= Exercise directions =
Transcribe the lines of the listing below word for word, starting at the line containing "The image size" and ending at the end of the listing. Leave the pictures out of your answer.

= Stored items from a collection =
##########
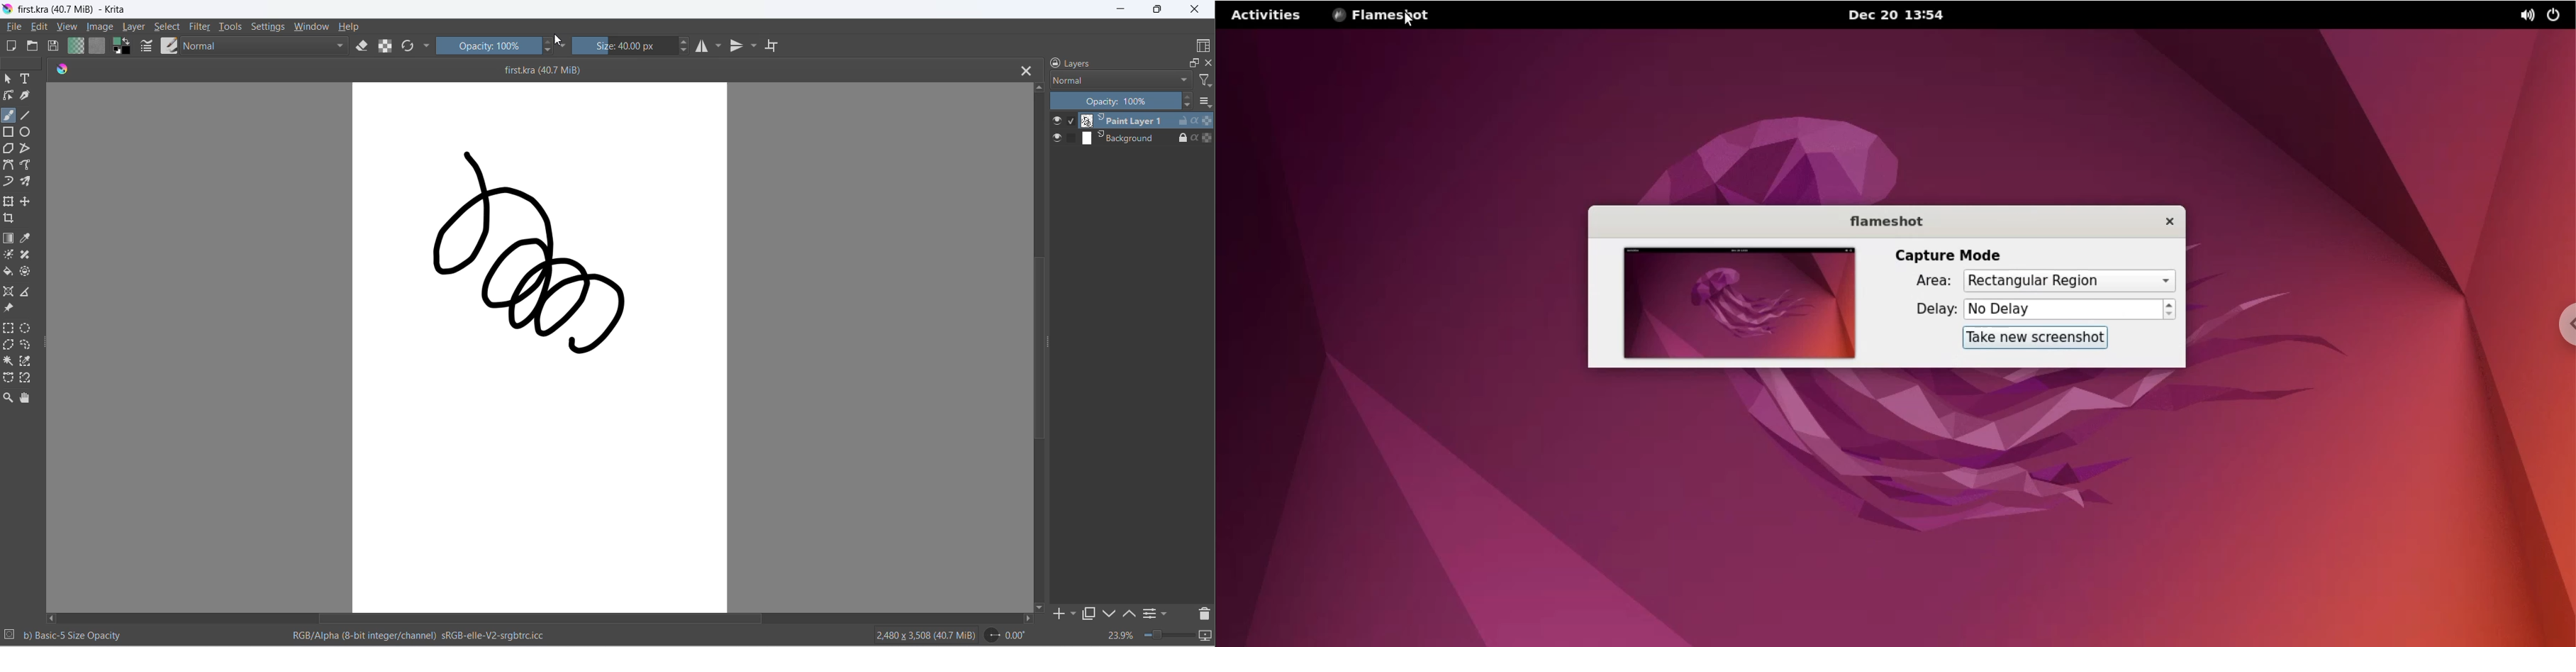 Image resolution: width=2576 pixels, height=672 pixels. Describe the element at coordinates (25, 132) in the screenshot. I see `ellipse tool` at that location.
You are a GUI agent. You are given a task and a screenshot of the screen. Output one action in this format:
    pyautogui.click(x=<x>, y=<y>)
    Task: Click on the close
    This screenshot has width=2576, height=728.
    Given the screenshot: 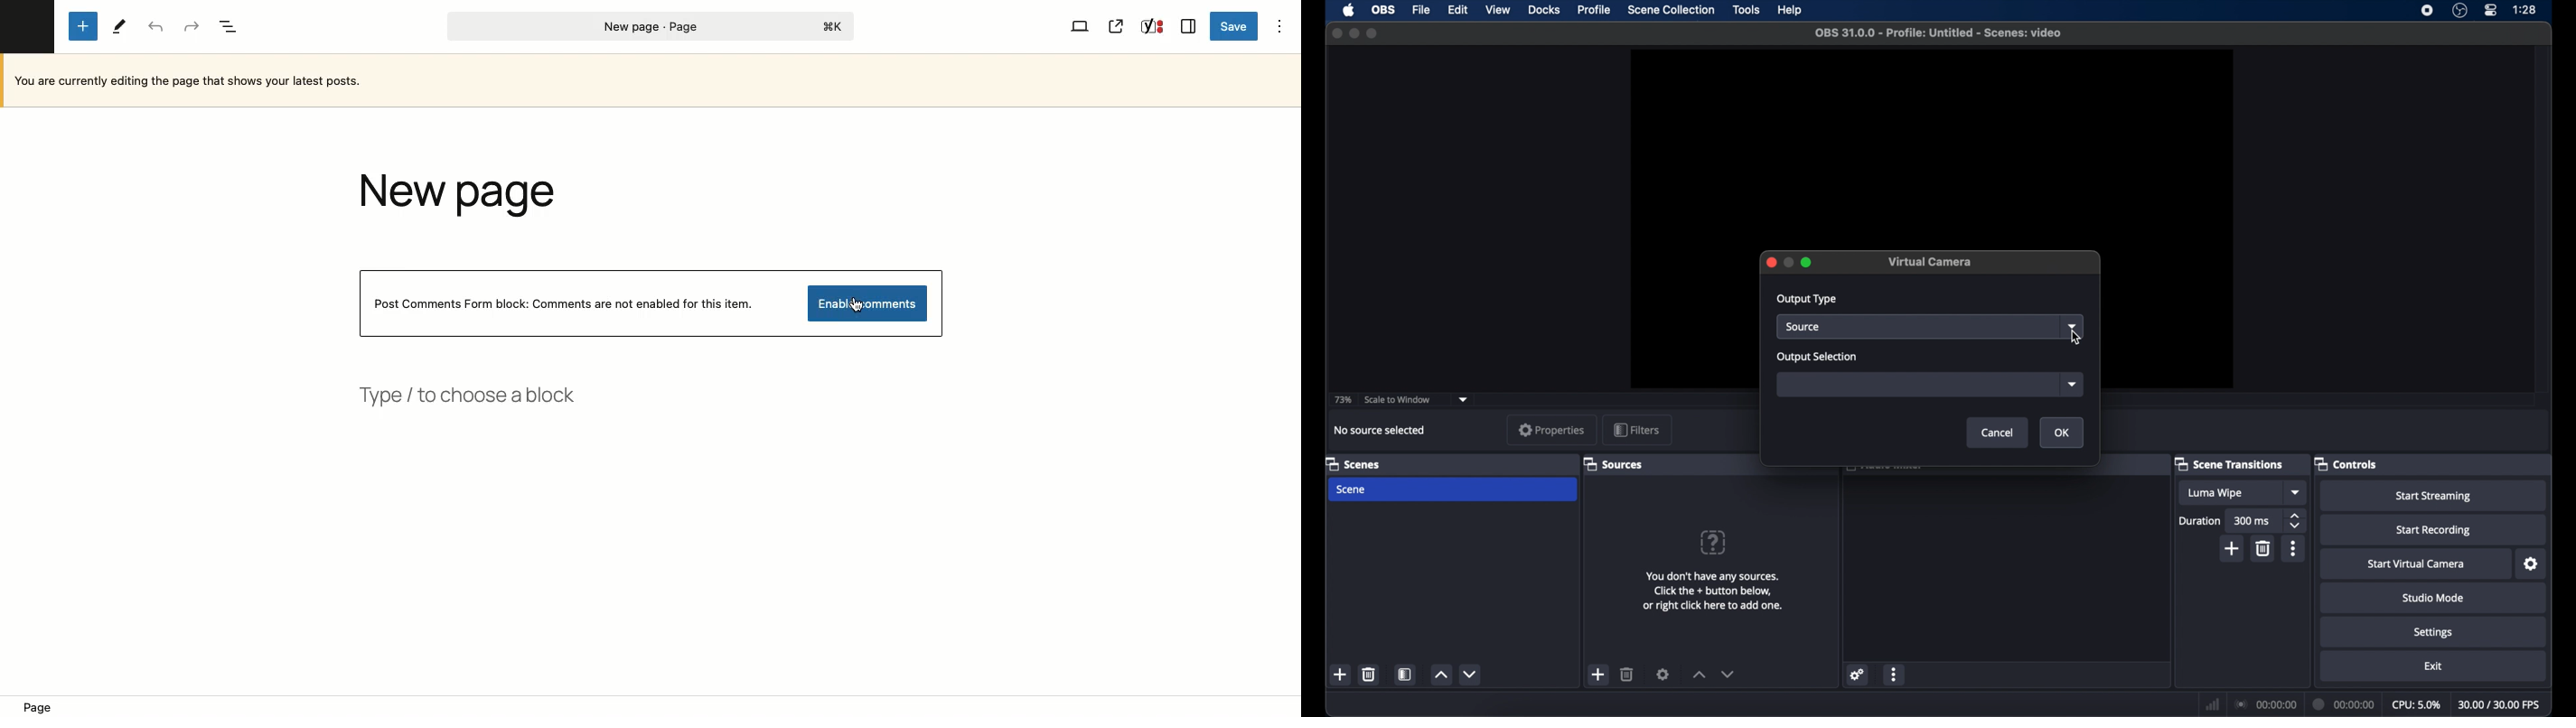 What is the action you would take?
    pyautogui.click(x=1770, y=262)
    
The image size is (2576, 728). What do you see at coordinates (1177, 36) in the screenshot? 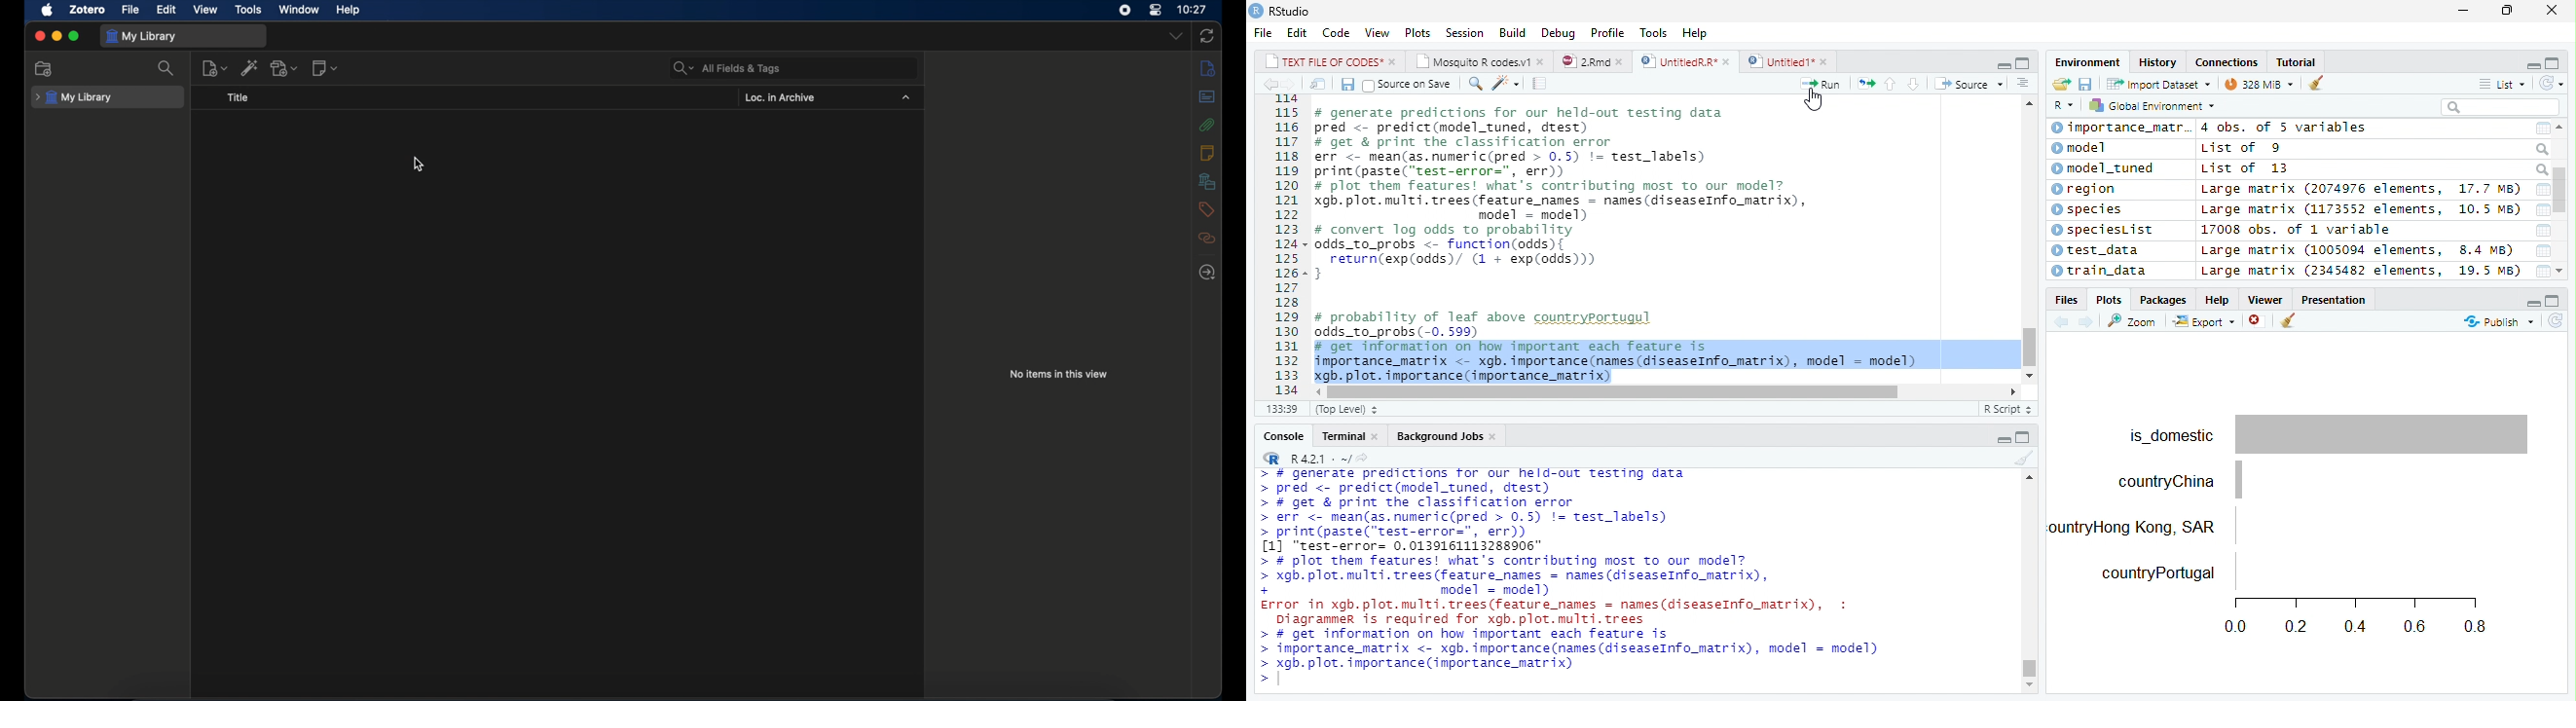
I see `dropdown` at bounding box center [1177, 36].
##########
= Answer to the task =
The image size is (2576, 728). What do you see at coordinates (1177, 36) in the screenshot? 
I see `dropdown` at bounding box center [1177, 36].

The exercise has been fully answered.